Kobe University researchers have successfully engineered Escherichia coli bacteria to produce orsellinic acid, a core compound used in pharmaceuticals with anticancer, anti-HIV, antidiabetic, and anti-inflammatory properties. The breakthrough, published in the journal Metabolic Engineering, represents a 40-fold increase in production compared to previous microbial attempts and marks the first successful synthesis of the compound within E. Coli.
Plants, particularly species of Rhododendron, naturally produce orsellinic acid-derived meroterpenoids. However, sourcing these compounds directly from plants is often unreliable and expensive, hindering pharmacological research and potential drug development. Previous efforts to produce orsellinic acid through microbial fermentation yielded insufficient quantities for practical application.
The Kobe University team, led by bioengineer HASUNUMA Tomohisa and doctoral student TOMITA Itsuki, employed a “rational design strategy” to overcome these limitations. This involved introducing specific genes from plants, fungi, and bacteria into E. Coli, combined with detailed analysis of the bacteria’s metabolism and optimization of growth conditions. “It is a significant achievement that we recreated a complex eukaryotic biosynthetic pathway in the bacterium E. Coli, something that was previously thought difficult,” said Tomita.

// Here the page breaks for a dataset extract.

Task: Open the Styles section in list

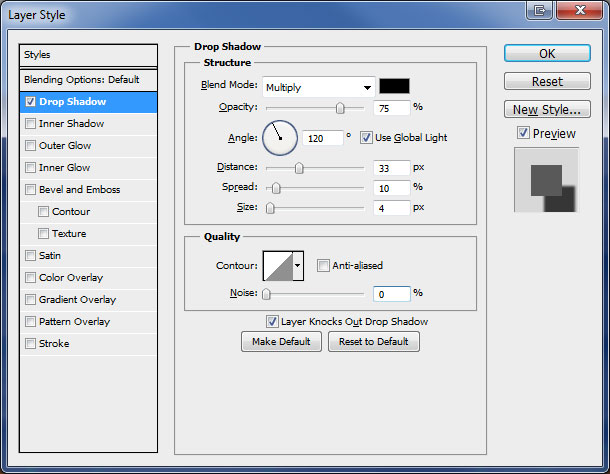Action: coord(89,55)
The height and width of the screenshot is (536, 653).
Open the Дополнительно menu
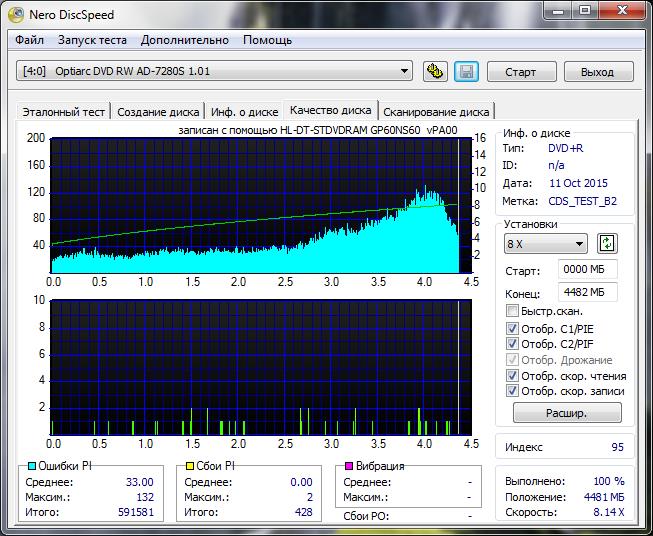185,40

The researchers achieved a production level of 202 milligrams of orsellinic acid per liter of bacterial culture. This success paves the way for industrial-scale production of the compound, addressing a critical bottleneck in natural product research. According to Tomita, supply issues often prevent promising compounds from advancing through evaluation and applied research. “I began to perceive this is less an issue with individual compounds and more a structural challenge facing natural products research as a whole,” he stated.

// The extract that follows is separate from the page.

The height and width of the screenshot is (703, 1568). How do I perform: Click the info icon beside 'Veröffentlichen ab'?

Building on their success with orsellinic acid, the team further engineered the bacteria to produce grifolic acid, a pharmacologically relevant compound known for its anticancer and analgesic properties. While successful, the production yield of grifolic acid remains a focus for further optimization, with the researchers already identifying potential areas for improvement.
Hasunuma emphasized the broader implications of this research. “In the short term, the platform established in this study can be immediately applied to the production and evaluation of related compounds and their derivatives. However, the rational design strategy employed here serves as a foundational technology for the production of various complex compounds using E. Coli.”
The research was supported by funding from the Japan Society for the Promotion of Science (Program for Forming Japan’s Peak Research Universities (J-PEAKS)) and the Japan Science and Technology Agency. Collaboration with researchers from the University of Minho and the RIKEN Center for Sustainable Resource Science also contributed to the project.